DPIR should be low-level enough for programs to access efficiently and expressive enough for transforming to and from DXLs with no information lose.
Preliminary Design of DPIR
String encoding is another problem for data propagation, to avoid this problem DPIR save strings in a individual file: StrFile.
Non-string data is saved in DataFile.
StrFile
StrFile's name form is: name.dpir-str-encode
.
Where name
is the source file's name and encode
is the string encoding used.
For example: DPIR from config.json
, it's StrFile's name should be config.dpir-str-encode
.
For the StrFile saved with UTF-8 it's name should be config.dpir-str-utf8
;
For the StrFile saved with UTF-16 LE it's name should be config.dpir-str-utf16le
;
For the StrFile saved with UTF-16 BE it's name should be config.dpir-str-utf16be
.
There can be multiple StrFiles's saved with different encodings in a single DPIR.
The strings in StrFile are terminated with \n
and accessed with index started from 1, the index 0 is used to represent empty string("").
Therefore the line number of a line is also the index of the string saved in this line.
DataFile
DataFile's name form is: name.dpir-data
where name
is source file's name.
There's a format description in GO-like syntax for DataFile:
// structure of whole file, fields aligned to block size。
type full_file struct{
fileHead file_head // fileHead holds some global metadata.
root array_table/map_tabl/list_table/struct_table/string/integer/float/complex
// field root is root of the whole data structure, it can be a array table, a map table, a list table, a struct table, a string, a integer, a float-point number, or a complex number.
// followed by subsequent tables(if root is a table).
}
//--------------------------------------------------
//*******************************************************************
type file_head struct{
blockSizeLog uint8 // specified blockSize:blockSize=1 << blockSizeLog
fileHeadSize uint8 // size of file_head, block unit.
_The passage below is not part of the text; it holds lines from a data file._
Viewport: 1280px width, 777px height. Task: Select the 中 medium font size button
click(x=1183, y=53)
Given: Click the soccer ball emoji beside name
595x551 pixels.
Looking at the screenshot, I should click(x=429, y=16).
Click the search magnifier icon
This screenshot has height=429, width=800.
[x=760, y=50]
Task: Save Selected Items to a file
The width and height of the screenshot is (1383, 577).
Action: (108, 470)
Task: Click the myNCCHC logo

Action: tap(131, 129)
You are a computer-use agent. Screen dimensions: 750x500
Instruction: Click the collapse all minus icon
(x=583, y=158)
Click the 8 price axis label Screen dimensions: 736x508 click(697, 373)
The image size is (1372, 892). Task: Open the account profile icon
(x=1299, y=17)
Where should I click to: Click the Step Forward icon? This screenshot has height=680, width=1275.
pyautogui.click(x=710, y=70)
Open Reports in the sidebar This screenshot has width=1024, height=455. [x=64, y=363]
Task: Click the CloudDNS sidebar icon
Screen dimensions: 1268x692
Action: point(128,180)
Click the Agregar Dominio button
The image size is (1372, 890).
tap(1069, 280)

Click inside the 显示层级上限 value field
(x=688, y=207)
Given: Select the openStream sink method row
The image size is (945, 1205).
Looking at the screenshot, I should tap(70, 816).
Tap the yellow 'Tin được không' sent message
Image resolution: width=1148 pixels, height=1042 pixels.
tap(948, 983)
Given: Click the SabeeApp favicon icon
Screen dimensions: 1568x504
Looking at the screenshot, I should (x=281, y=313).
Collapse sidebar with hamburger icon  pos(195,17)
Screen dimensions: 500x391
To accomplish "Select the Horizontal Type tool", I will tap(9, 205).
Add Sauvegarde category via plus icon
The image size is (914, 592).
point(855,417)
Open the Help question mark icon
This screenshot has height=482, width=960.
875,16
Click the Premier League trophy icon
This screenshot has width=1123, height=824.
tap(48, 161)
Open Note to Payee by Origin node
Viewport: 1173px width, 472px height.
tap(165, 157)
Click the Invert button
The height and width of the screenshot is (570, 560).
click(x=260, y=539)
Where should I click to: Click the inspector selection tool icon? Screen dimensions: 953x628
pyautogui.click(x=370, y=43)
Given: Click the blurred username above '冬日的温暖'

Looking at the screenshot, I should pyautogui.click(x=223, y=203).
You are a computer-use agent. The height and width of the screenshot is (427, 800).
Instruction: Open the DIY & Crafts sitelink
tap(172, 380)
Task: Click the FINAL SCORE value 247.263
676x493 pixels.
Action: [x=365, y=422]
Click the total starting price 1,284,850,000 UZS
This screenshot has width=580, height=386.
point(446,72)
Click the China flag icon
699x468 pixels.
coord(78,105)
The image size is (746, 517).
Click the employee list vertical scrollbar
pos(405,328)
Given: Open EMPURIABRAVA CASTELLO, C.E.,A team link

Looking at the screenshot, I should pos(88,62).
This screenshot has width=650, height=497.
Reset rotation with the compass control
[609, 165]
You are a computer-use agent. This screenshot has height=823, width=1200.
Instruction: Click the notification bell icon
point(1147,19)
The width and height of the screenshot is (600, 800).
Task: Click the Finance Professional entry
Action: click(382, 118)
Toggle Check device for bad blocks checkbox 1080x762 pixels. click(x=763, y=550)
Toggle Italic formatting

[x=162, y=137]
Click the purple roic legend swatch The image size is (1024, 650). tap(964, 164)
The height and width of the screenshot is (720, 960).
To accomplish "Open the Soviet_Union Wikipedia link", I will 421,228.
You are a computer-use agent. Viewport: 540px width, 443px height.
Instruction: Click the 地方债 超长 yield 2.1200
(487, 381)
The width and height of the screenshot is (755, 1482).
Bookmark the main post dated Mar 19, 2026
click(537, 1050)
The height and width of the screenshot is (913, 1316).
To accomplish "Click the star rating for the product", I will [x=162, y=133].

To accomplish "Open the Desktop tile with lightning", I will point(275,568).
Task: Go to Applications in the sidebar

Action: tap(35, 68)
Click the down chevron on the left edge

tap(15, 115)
majorVersion uint8 // major version.
minorVersion uint8 // minor version.
generalEncodeFlag byte // specified UTF and ASCII encoding, can be combined with '|'.
charSetFlag byte // specified char set.
encodeFormatFlag byte // specified encodings of char set specified by charSetFlag, can be combined with '|'.
rootTypeFlag byte // specified type of root
sonKeyTypeFlag byte // (when rootTypeFlag is TYPE_MAP)specified keyType of all entrys in root table.
sonValueTypeFlag byte // (when rootTypeFlag is TYPE_ARRAY or TYPE_MAP)specified valueType of all entrys in root table.
reserveFileHead [n]byte // reserve space, used to align file_head to block size.
}
// generalEncodeFlag:
const(
ASCII = 1<<iota
UTF8
UTF16LE
UTF16BE
UTF32LE
UTF32BE
)
// charSetFlag:
const(
CHINESE = 1+iota // Chinese char set.
JAPANESE // Japanese char set。
// and so on
)
// encodeFormatFlag:
const(
FLAG1 = 1<<iota
FLAG2
FLAG3
FLAG4
FLAG5
FLAG6
FLAG7
FLAG8
)
// For example:
// When charSetFlag is CHINESE, FLAG1 represent GBK, FLAG2 represent GB2312, FLAG3 represent GB18030 ...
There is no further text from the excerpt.